The population is believed to originate from birds escaping from a nearby bird-trader. By 1999, the number of birds in the swamp had grown to at least a hundred individuals; in December 1998, the parrotbills were also observed in two localities on the Lago di Varese. By the early 21st century, the birds are well-established as resident breeders. They are the only self-sustaining parrotbill population found in Europe, as it was discovered that the bearded reedling (Panurus biarmicus) - long believed to be an aberrant parrotbill - is actually a distinct lineage with no known relatives among the Passerida.

==Ecology==
Contrary to their western Eurasian relatives (the typical warblers), these East Asian birds are small omnivores adapted to living in reed beds. In its native range, the ashy-throated parrotbill inhabits bamboo stands and areas with tall grasses. The parrotbills in Brabbia Swamp Nature Reserve inhabit common reed (Phragmites australis) beds and drier land overgrown with meadowsweet (Filipendula ulmaria), grey willow (Salix cinerea) and giant goldenrod (Solidago gigantea).

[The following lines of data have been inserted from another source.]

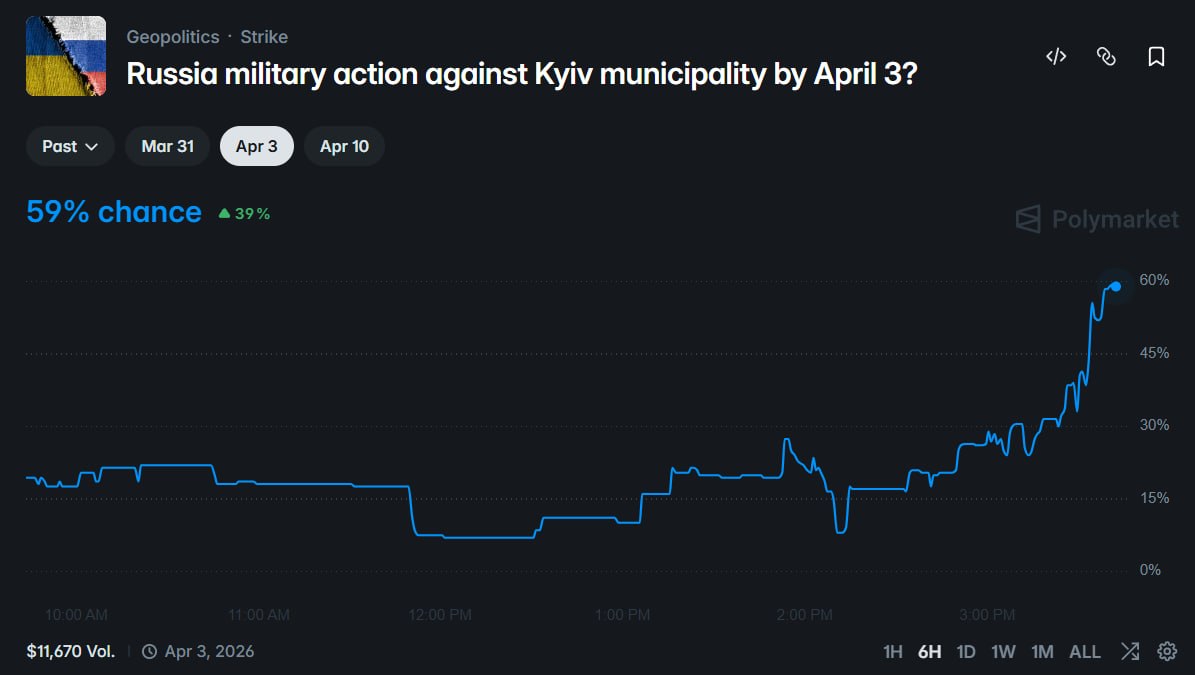Click the Polymarket logo watermark
Screen dimensions: 1195x675
(x=1097, y=219)
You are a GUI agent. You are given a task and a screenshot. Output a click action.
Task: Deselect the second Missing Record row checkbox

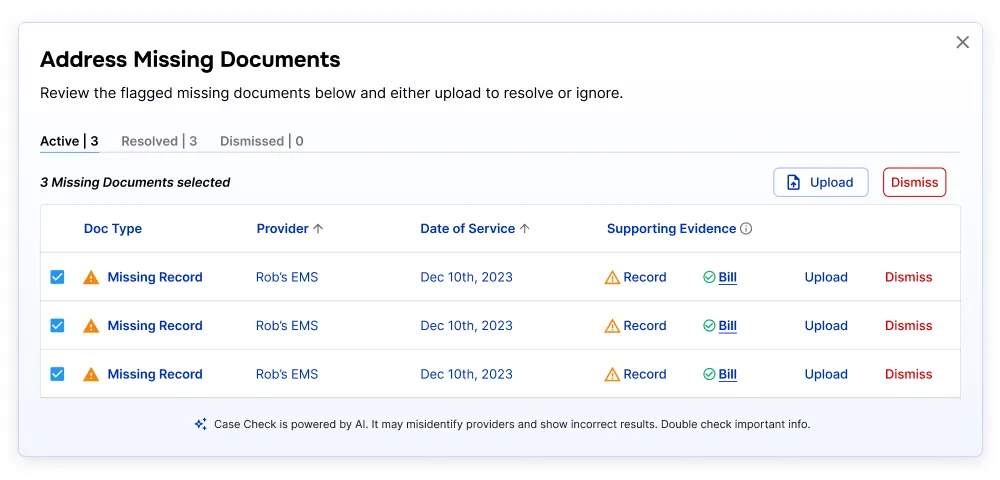point(57,325)
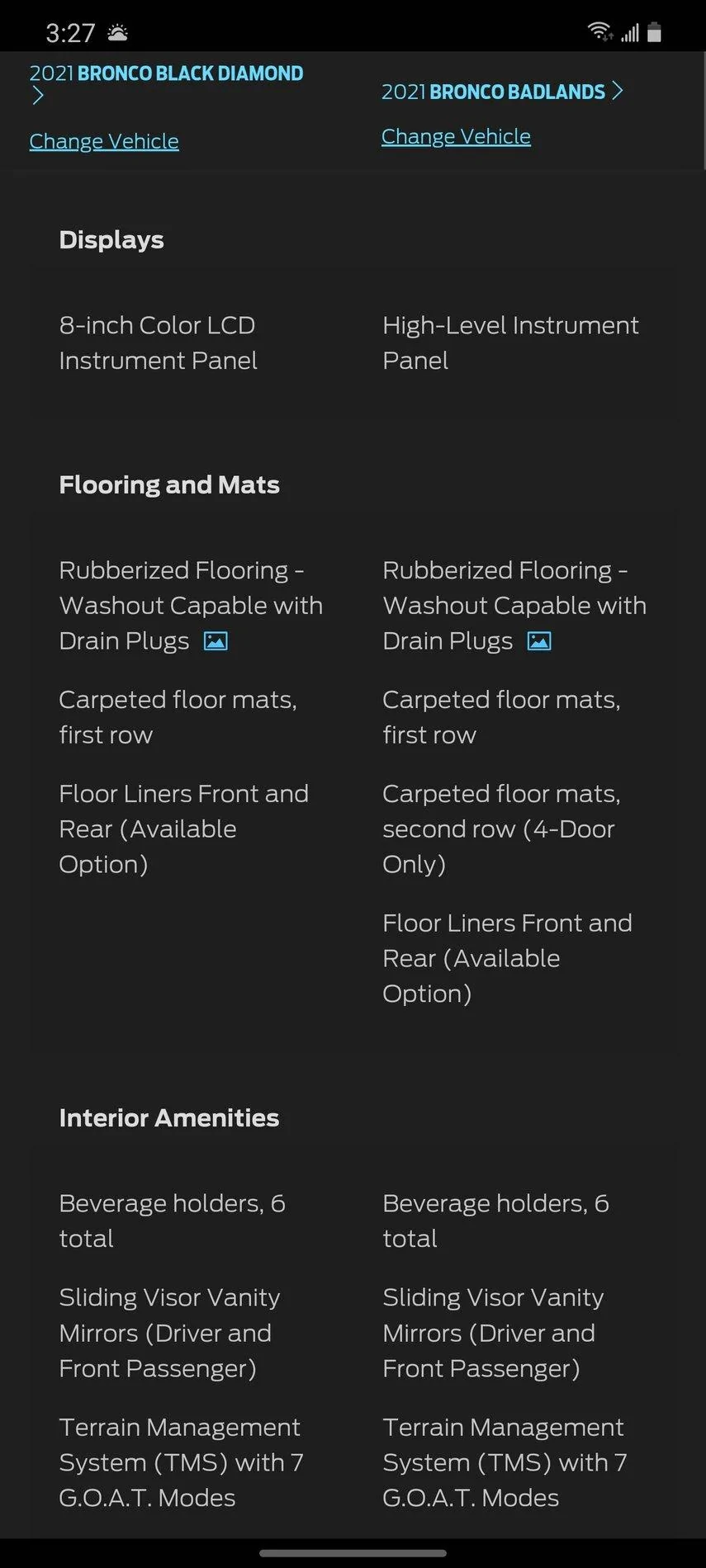Tap the home gesture bar at bottom
706x1568 pixels.
[x=353, y=1553]
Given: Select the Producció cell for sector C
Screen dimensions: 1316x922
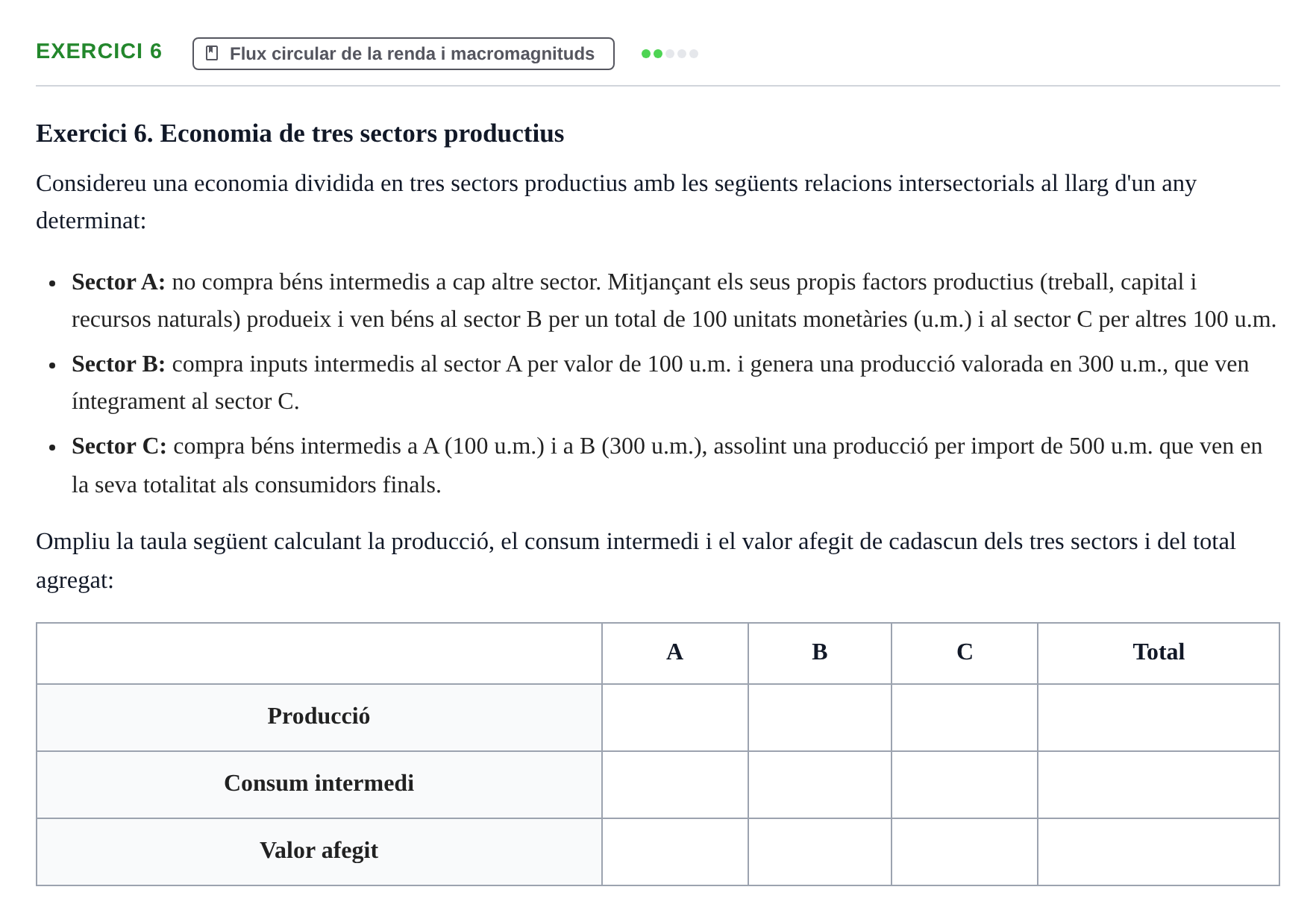Looking at the screenshot, I should click(965, 718).
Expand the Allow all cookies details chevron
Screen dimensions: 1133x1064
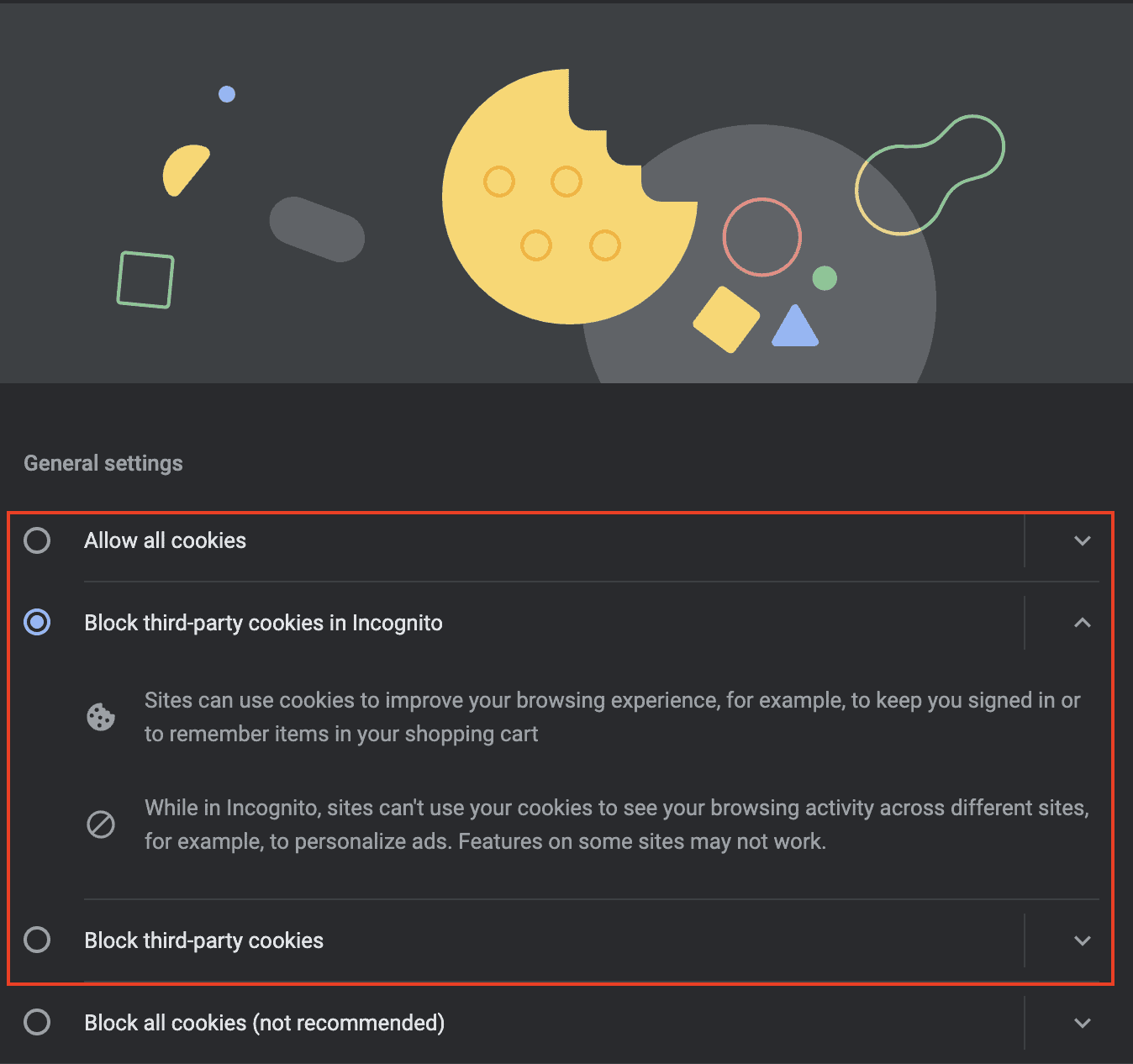point(1082,540)

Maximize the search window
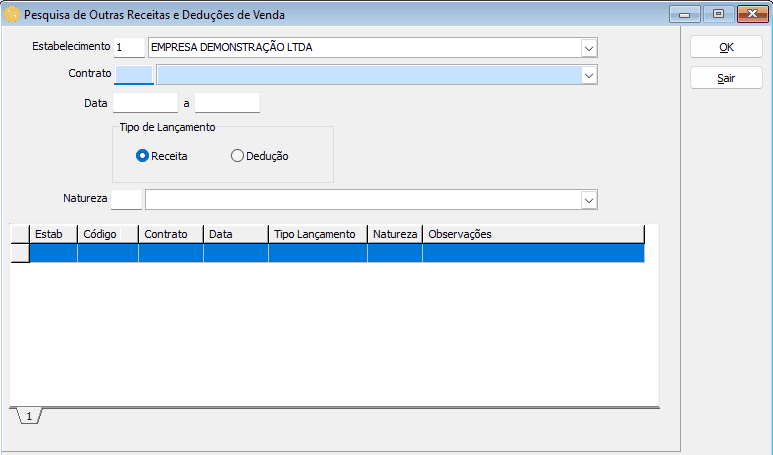[717, 14]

It feeds on arthropods, seeds and buds; in winter, the Italian birds seem to sustain themselves on insects that hibernate in reed stalks. As in its relatives in (sub)genus Sinoparadoxornis, its eggs are small by parrotbill standards, whitish- to light-blue and unspotted.

This bird will disappear if wetlands are drained, but its range is considerable and much of its habitat is remote and little accessed. It is thus considered a Species of Least Concern by the IUCN.